Admiral Sir Gervase Alard, Bart. (1270–1340), was an English knight and naval commander who was appointed Admiral of the Cinque Ports Fleet and Admiral of the Western Fleet of the English Navy who served under King's Edward I, Edward II and Edward III of England from 1296 to 1340.

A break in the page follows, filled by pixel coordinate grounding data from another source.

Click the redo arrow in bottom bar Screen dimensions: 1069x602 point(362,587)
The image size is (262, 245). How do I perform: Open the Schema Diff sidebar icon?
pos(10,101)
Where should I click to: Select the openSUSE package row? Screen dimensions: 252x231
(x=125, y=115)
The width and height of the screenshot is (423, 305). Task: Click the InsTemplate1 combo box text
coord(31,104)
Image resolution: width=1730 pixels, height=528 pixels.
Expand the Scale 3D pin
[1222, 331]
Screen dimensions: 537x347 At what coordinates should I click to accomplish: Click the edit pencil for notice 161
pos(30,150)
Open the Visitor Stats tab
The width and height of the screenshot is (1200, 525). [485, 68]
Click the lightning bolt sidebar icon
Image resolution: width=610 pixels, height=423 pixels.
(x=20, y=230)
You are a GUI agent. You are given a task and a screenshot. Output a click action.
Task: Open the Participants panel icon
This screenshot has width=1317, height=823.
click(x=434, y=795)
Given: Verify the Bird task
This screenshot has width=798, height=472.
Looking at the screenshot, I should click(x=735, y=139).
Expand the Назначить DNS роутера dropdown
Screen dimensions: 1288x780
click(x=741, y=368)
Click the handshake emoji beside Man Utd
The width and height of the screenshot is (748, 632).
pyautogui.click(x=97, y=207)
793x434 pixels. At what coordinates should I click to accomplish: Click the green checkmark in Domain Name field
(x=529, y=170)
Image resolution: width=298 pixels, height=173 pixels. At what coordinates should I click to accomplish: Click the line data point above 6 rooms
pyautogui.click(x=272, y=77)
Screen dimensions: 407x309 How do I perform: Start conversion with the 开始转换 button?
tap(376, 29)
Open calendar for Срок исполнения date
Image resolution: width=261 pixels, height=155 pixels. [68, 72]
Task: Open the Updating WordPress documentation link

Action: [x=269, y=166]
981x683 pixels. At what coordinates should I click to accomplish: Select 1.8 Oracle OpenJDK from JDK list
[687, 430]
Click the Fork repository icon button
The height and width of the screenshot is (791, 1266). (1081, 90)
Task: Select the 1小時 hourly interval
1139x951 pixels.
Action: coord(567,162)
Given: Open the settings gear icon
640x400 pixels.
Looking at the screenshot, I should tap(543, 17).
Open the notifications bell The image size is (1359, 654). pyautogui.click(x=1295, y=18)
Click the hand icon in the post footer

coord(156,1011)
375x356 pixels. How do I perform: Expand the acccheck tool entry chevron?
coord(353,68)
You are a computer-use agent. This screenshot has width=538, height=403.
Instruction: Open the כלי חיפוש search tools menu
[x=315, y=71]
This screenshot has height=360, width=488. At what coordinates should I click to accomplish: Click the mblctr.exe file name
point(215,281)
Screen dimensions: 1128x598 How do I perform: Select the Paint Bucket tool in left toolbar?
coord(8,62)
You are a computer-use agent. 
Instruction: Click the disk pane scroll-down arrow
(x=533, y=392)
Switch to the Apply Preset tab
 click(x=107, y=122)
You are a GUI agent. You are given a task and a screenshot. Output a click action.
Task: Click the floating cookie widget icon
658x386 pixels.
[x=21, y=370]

He is known as the first serving naval officer to be granted a commission to the rank of Admiral of an English fleet in 1303.

Naval career
Geravse Alard was born in Winchelsea, East Sussex, England in 1270 and came from a seafaring family and was deemed a master mariner he served as a knight of King Edward I. In 1294 he was appointed as the first Mayor of Winchelsea. His first service in the navy came when he took part in Edward I naval campaigns in Scotland from (1300-1306).

On 25 September 1300 Alard was first appointed as an Admiral of the Cinque Ports by Edward I of England confirmed by a royal writ that outlined the position as an administrative office until 3 February 1303. On 4 February 1303 he became the first serving English naval officer to be granted a royal commission to the rank of Admiral of an English Fleet and appointed Captain and Admiral of the Fleet of the Cinque Ports. he remained in command of the Cinque Ports fleet until 1304. Additionally he was also appointed Admiral of the Irish Sea in 1304 a post he held until 1305.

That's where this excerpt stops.